Intraperitoneal Immunization Led to T Cell Hyporesponsiveness to Helicobacter pylori Infection in Mice

During Helicobacter pylori infection, T cell response is critical in the development of active gastritis and in protective immunity against infection. We studied gastric inflammation and T cell response in H. pylori ‐challenged mice following an intraperitoneal immunization, using whole H. pylori lysate (HpAg) in the absence of adjuvants. H. pylori ‐challenged mice without immunization developed moderate to severe gastric inflammation, and splenocytes from these mice produced Th1 polarizing cytokines in response to HpAg and Con A during the acute infection. On the other hand, immunized‐challenged mice (those inoculated with H. pylori following immunization) had little or no gastric inflammation despite persistent H. pylori colonization.

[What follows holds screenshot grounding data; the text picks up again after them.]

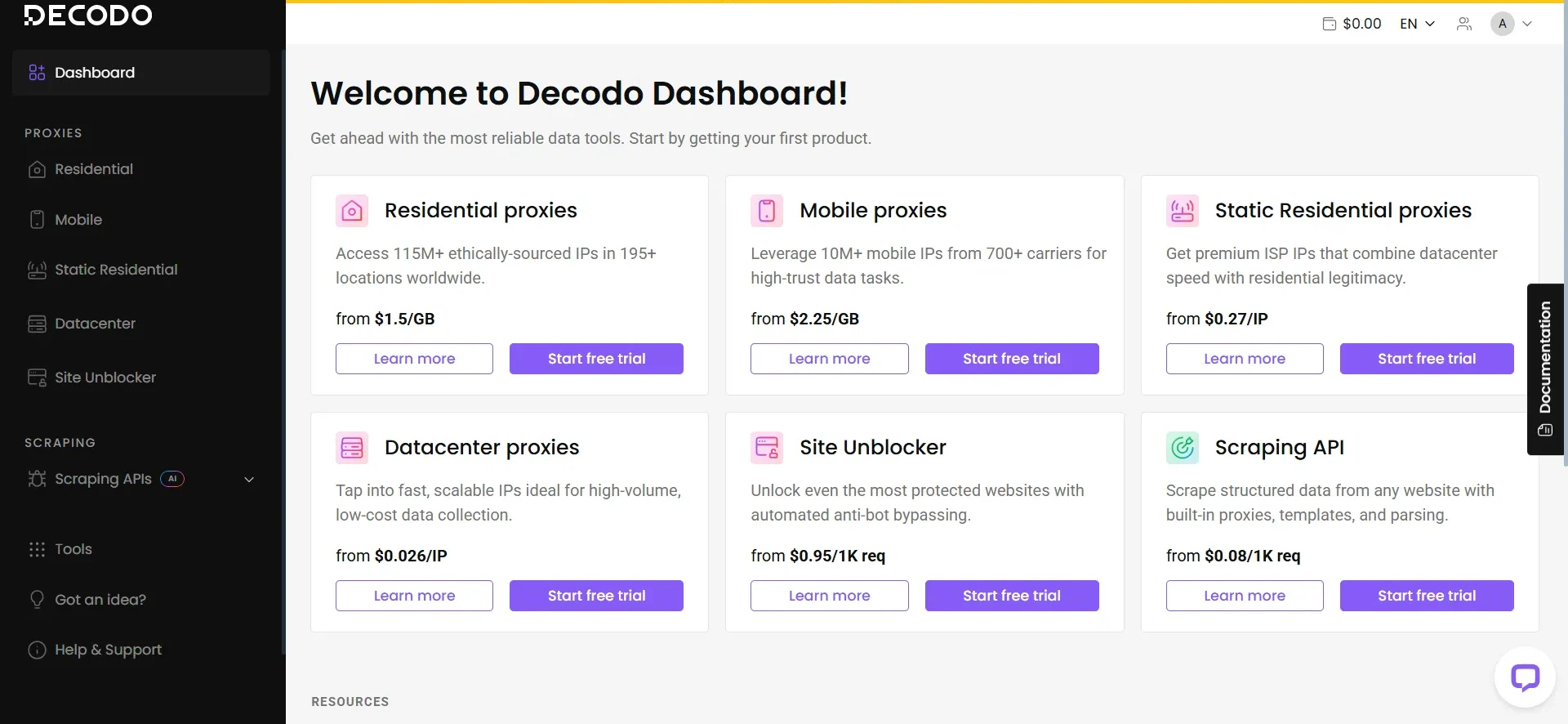Click the Scraping API green icon on card
Screen dimensions: 1568x724
coord(1183,447)
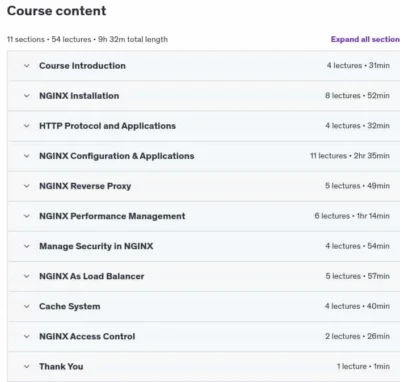This screenshot has height=382, width=400.
Task: Select the Cache System section title
Action: pos(70,306)
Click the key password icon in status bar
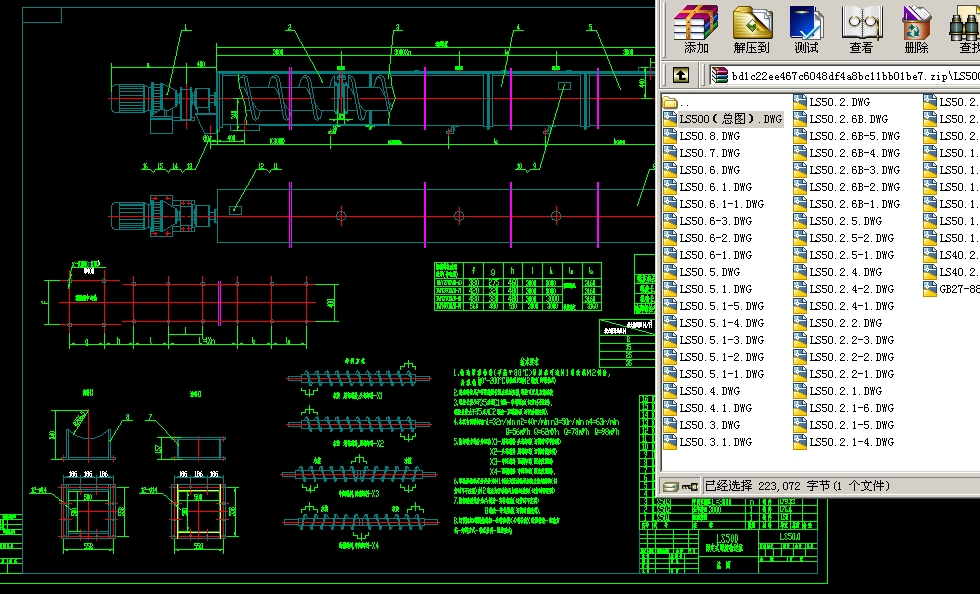 click(x=691, y=486)
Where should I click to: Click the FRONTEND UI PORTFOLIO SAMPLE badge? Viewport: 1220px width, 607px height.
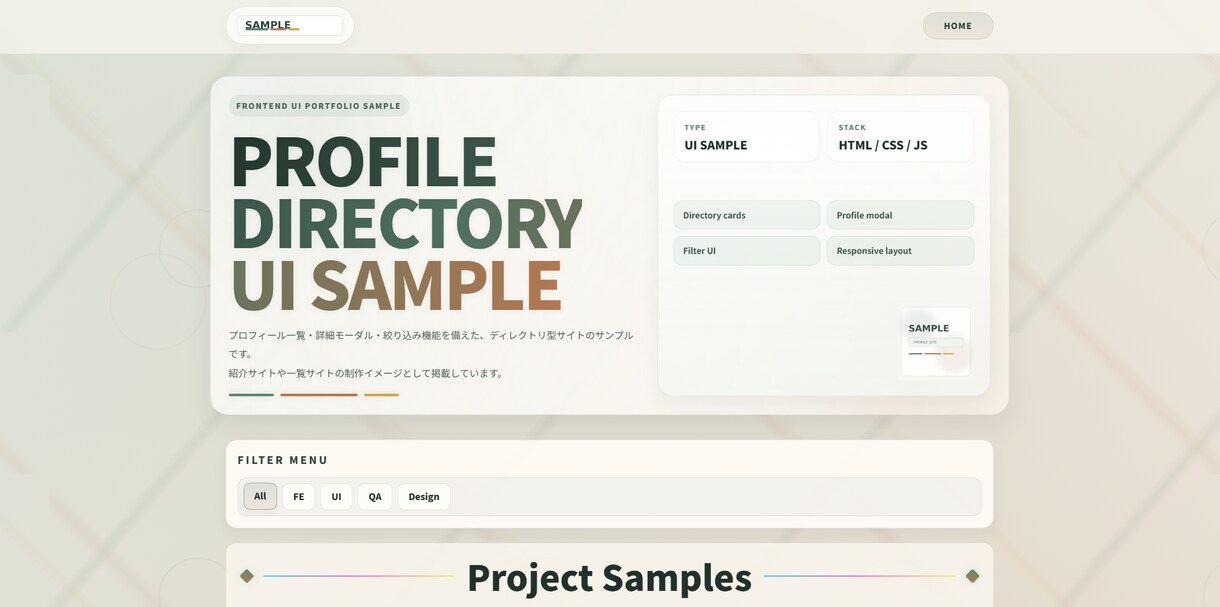pos(319,105)
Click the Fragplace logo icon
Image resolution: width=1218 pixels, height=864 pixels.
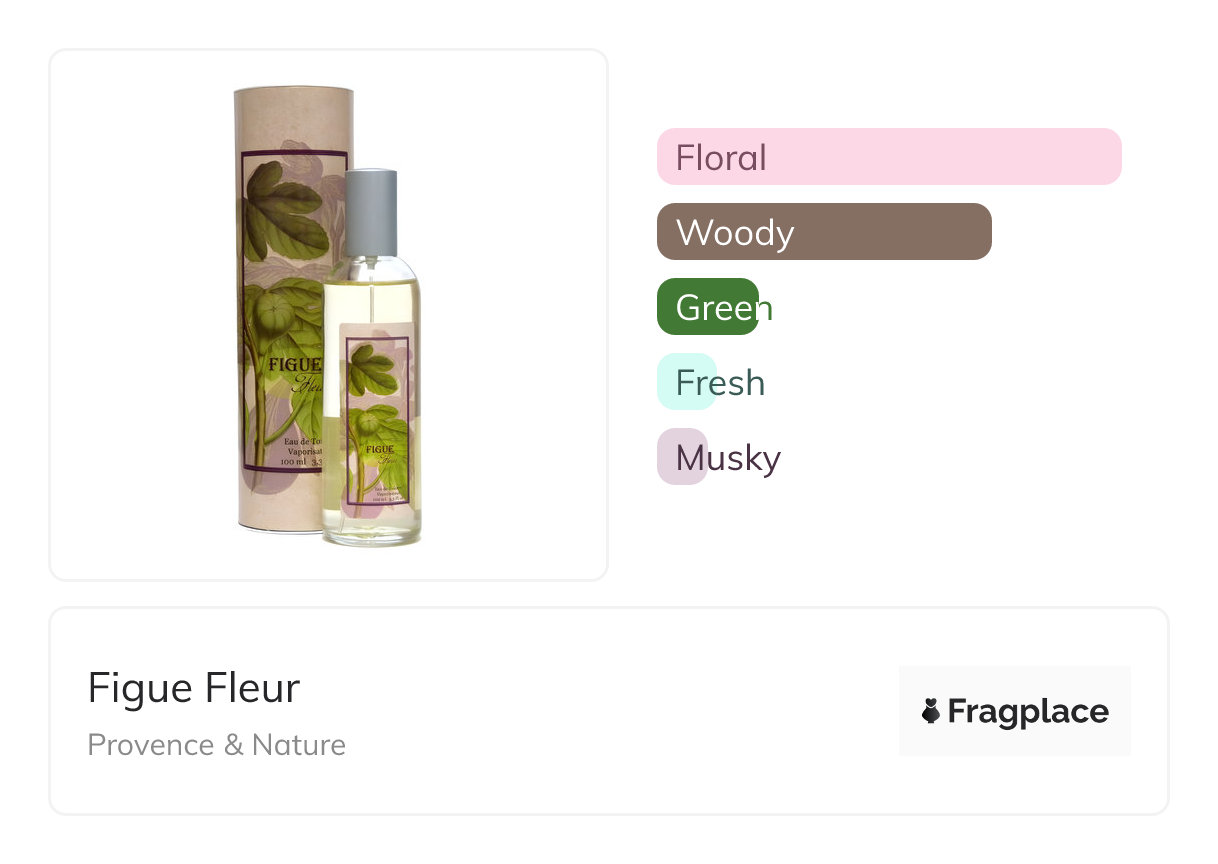[931, 711]
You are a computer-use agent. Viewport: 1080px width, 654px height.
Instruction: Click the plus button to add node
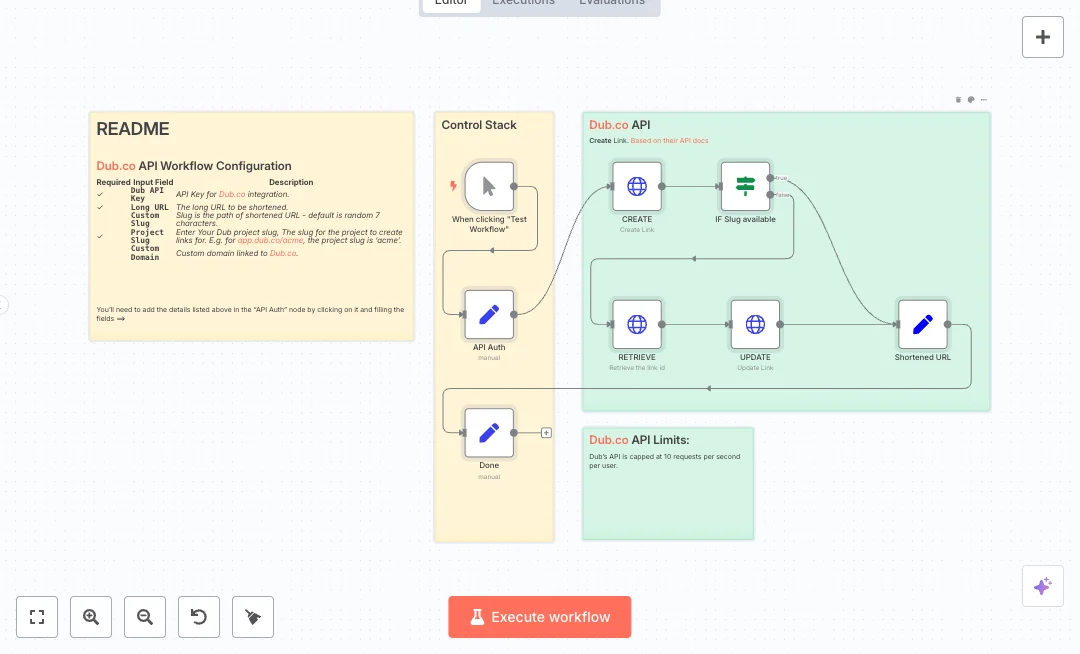(x=1042, y=37)

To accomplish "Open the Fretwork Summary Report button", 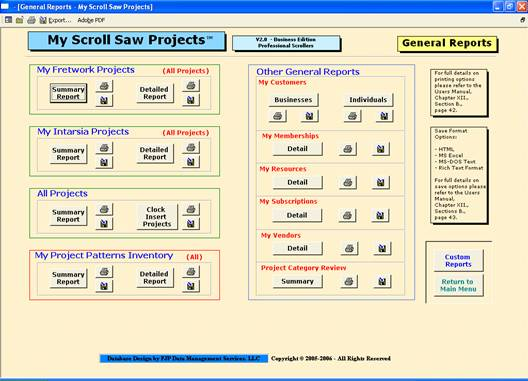I will tap(68, 93).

Our immunization primed splenocytes to produce IL‐2, IFN‐γ, and IL‐4 in response to HpAg and Con A before infection. However, these cells became hyporesponsive to both stimulants immediately after live bacterial challenge in terms of the production of these cytokines, especially IL‐2 and IFN‐γ. CTLA‐4 has been documented to be a negative regulator of IL‐2 production and lymphoproliferation that induces peripheral tolerance and functions 24–72 hr after the initiation of T cell activation. Compared with challenged mice, T cells from immunized‐challenged mice showed higher levels of CTLA‐4 expression at 72 hr after oral challenge. These data suggested that our immunization inhibited the development of H. pylori ‐associated gastritis and induced T cell hyporesponsiveness to H. pylori infection, which might be mediated by the early induction of CTLA‐4 following challenge.